Photosynthesis is arguably the most impressive feat of nature, where plants harvest light energy and convert it into the building blocks of life at fantastically high efficiency. Indeed modern civilization became possible only with the cultivation of plants for food, shelter and clothing.
While scientists have been able to discover details of the fascinating process by which plants store solar energy as chemical energy, how developing plants build and regulate their solar reactors is still poorly understood. How many genes are involved, and which are the most important? How are different cell types endowed with specific biochemical capacities? What signals fine-tune how much sugar is produced, and which bioproducts are generated? The answers to these questions have applications in agriculture, bioenergy and climate change.

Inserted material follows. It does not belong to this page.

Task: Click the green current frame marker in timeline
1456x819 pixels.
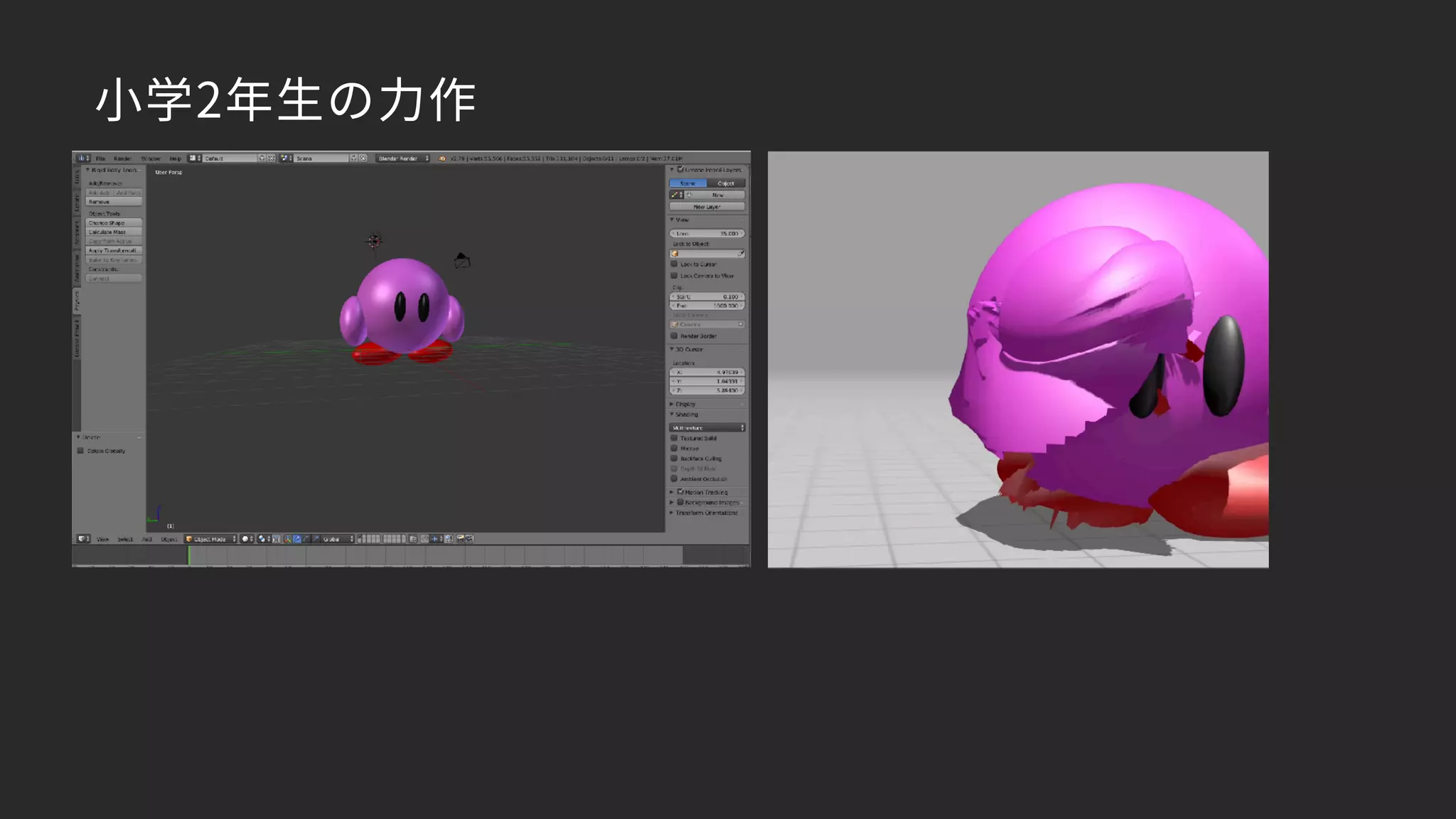Action: (188, 556)
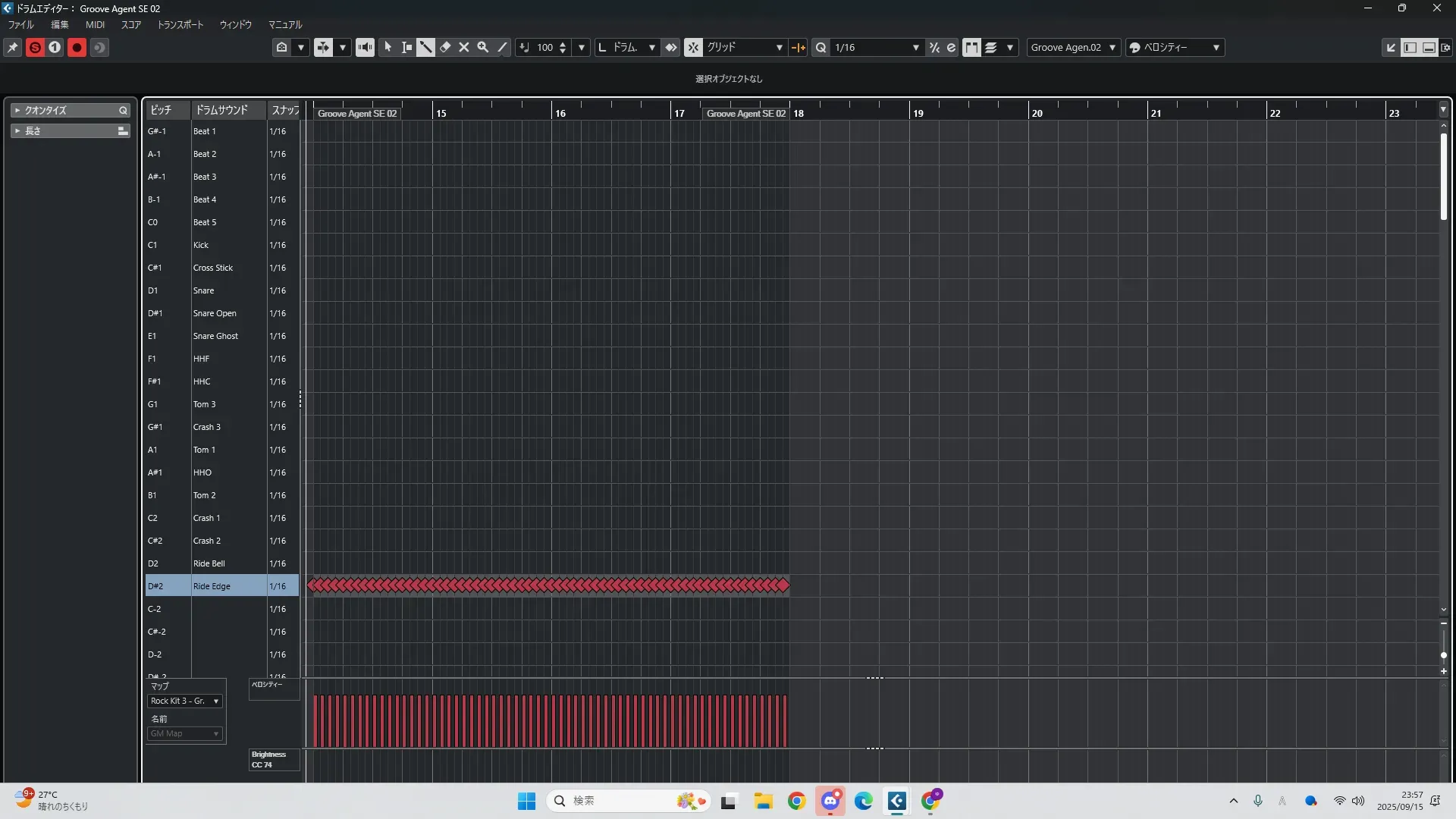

Complex and multifaceted questions such as these can be addressed using a new approach to measure gene expression using high throughput sequencing. This method, coined RNAseq, is detailed in a new report from scientists at the Boyce Thompson Institute for Plant Research (BTI) and Cornell University published online in the journal Nature Genetics. The study, using the agronomically critical maize (corn) plant as a model, tracks through massive sequencing of gene transcripts, the full complement of expressed genes in a corn leaf. The researchers found that as the leaf develops, entire suites of genes are turned on and off. “Previous studies have often focused on understanding one gene or set of genes that underpin a specific pathway or process”, notes Tom Brutnell, an associate scientist at the BTI and the senior author of the study, “However, these new tools have let us examine the expression of all genes in the leaf at very specific stages of development. This provides an unprecedented view of the genetic circuitry of the leaf.”
While such results are exciting, they also pose big challenges as scientists work to interpret the datasets. In this study, over 25,000 genes were found to be expressed in each leaf, and nearly half of these are transcribed into at least two different forms, called splicing variants. To make sense out of this flood of information, scientists at BTI, Cornell, Yale, Iowa State and the University of Toronto collaborated to develop systems biology tools that combine computational and statistical methods to analyze large datasets. “The interface between developmental biologists, molecular biologists, and computer scientists that made this work possible, is an excellent example of why systems biology is able to unravel complex biological pathways” commented David Stern, President of BTI.
An important aspect of this work is that it provides insight into the regulation of the unusual form of photosynthesis that maize utilizes referred to as C4 that increases water and nitrogen use efficiencies under hot dry environments. “Some of the most productive food, feed and bioenergy crops utilize C4 photosynthesis including maize, sugarcane and the bioenergy grass Miscanthus”, notes Brutnell “This study provides the first comprehensive analysis of gene expression in any C4 plant and thus provides the groundwork for a genetic dissection of this process”.
Given the economic importance of C4 plant in the United States and around the world, these findings have numerous potential applications to agriculture. Optimizing photosynthetic capacity could not only enhance the performance of maize, but also enable far-reaching transformations of photosynthesis in species which are currently far less efficient than maize, such as rice or wheat.
Co-authors included Pinghua Li, Lin Wang and Tesfamichael Kebrom, BTI postdoctoral researchers; Lalit Ponnala and Edwin Reidel, postdoctoral researchers at Cornell, Qi Sun and Chris Myers at Cornell’s Computational Biology Service Unit, and Robert Turgeon in Plant Biology. Other colleagues included Yaqing Si and Peng Liu at Iowa State University, Neeru Gandotra, Lori Tausta and Tim Nelson at Yale University and Rohan Patel and Nick Provart at the University of Toronto.
The research was funded by the National Science Foundation and the Bill and Melinda Gates Foundation.